Western Blot for checking the expression of cat GSTM3 in Yeast

Plasmids containing GSTM3 were transformed in Saccharomyces cerevisiae under the TEF promoter. In order to check the protein expression, we performed western blot using anti-HA mouse antibody. The size of the protein was found to be 25 kDa which corresponds to the expected cat GSTM3 protein.

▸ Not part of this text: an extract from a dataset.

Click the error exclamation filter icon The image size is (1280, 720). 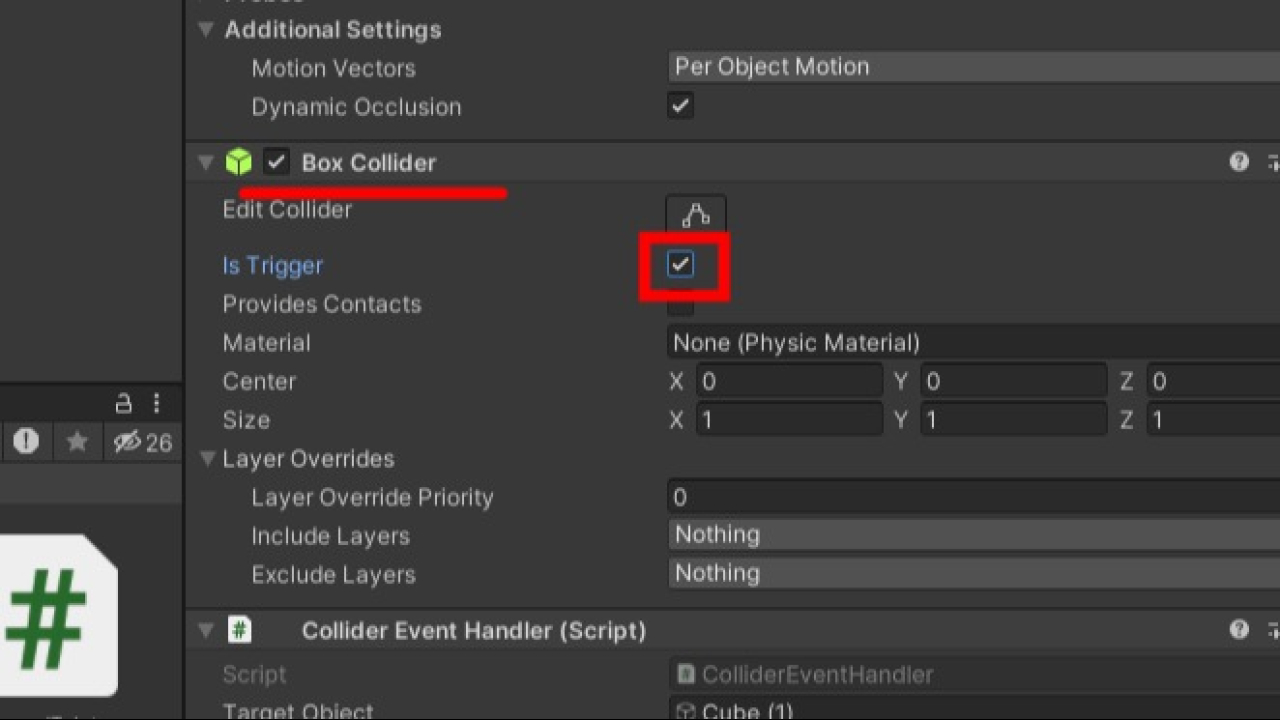[x=26, y=442]
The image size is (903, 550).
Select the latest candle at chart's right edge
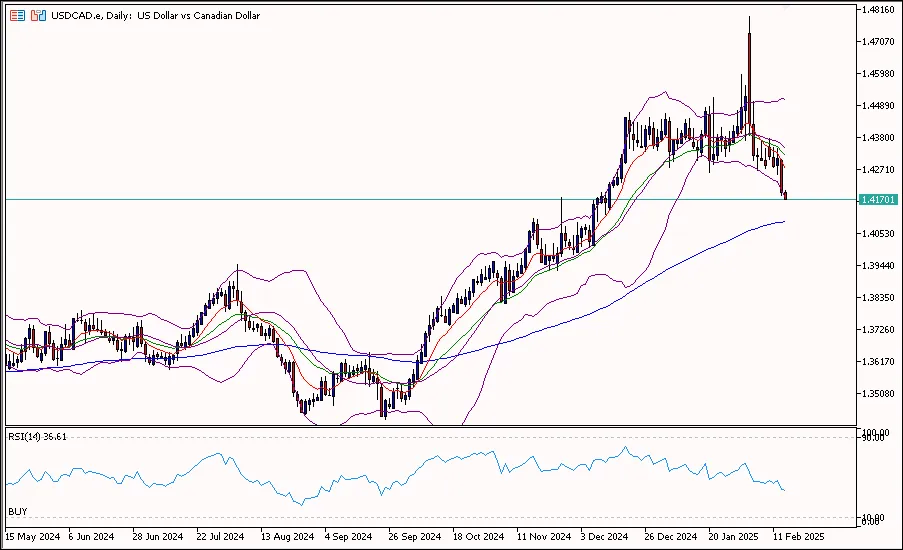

Pictorial representaion of Western blot for the expression of cat GSTM3 in Yeast

Validation of Felinine expression in Yeast: HPLC Analysis

HPLC of the cell lysate was performed in order to verify the production of Felinine using appropriate solvent systems. The solvent system was chosen to be acetonitrile:trifluoroacetic acid:water (10:0.1:89.9 v/v). The cell culture was grown for 3 days at 30 °C as the culture reached saturation nearly on the third day. Cell lysis was performed on the third day and sample preparation was done as per the protocol stated below. Peaks obtained from the the cell lysate were analyzed for the production of felinine.



A schemtaic representing the HPLC technique for the production of Felinine in Yeast

Extraction of Felinine was carried out as described earlier (Chemistry & Biology 13, 1071–1079, October 2006) with some modifications. Essentially, Saccharomyces cerevisiae cells were grown in 100 mL SD media supplemented with appropriate amino acids and grown at 30 °C with shaking (250 rpm). After two days, the cells were harvested and washed with deionized water and kept at −20 °C. To the frozen pellet, 3 mL of Dimethyl sulphoxide (DMSO) was added, then vortexed for 1 min and incubated at 55 °C in the water bath for 1h. 1g 0.50–0.75mm glass beads were added, and the cells were broken using a glass bead beater. The cells were centrifuged to remove cell debris. Acetone was added to the pellet, vortexed, and centrifuged. This process was repeated till the pellet became colorless. The acetone and DMSO fractions were mixed with an equal amount of Hexane, which was collected after separation of the two layers. The hexane layer was washed with distilled water and then with brine solution twice. The solvent was evaporated under a rotary evaporator (till dry) in dim light and was dissolved in 1 mL hexane for analysis by high performance liquid chromatography (HPLC). HPLC separation and quantification was performed on a Waters System using C18 − 5μm intersil ODS-P, 250×4.6mm column (LCGC) using the solvent acetonitrile:trifluroacetic acid:water (10:0.1:89.9 v/v) with flow rate 0.3 mL/min at 32 °C.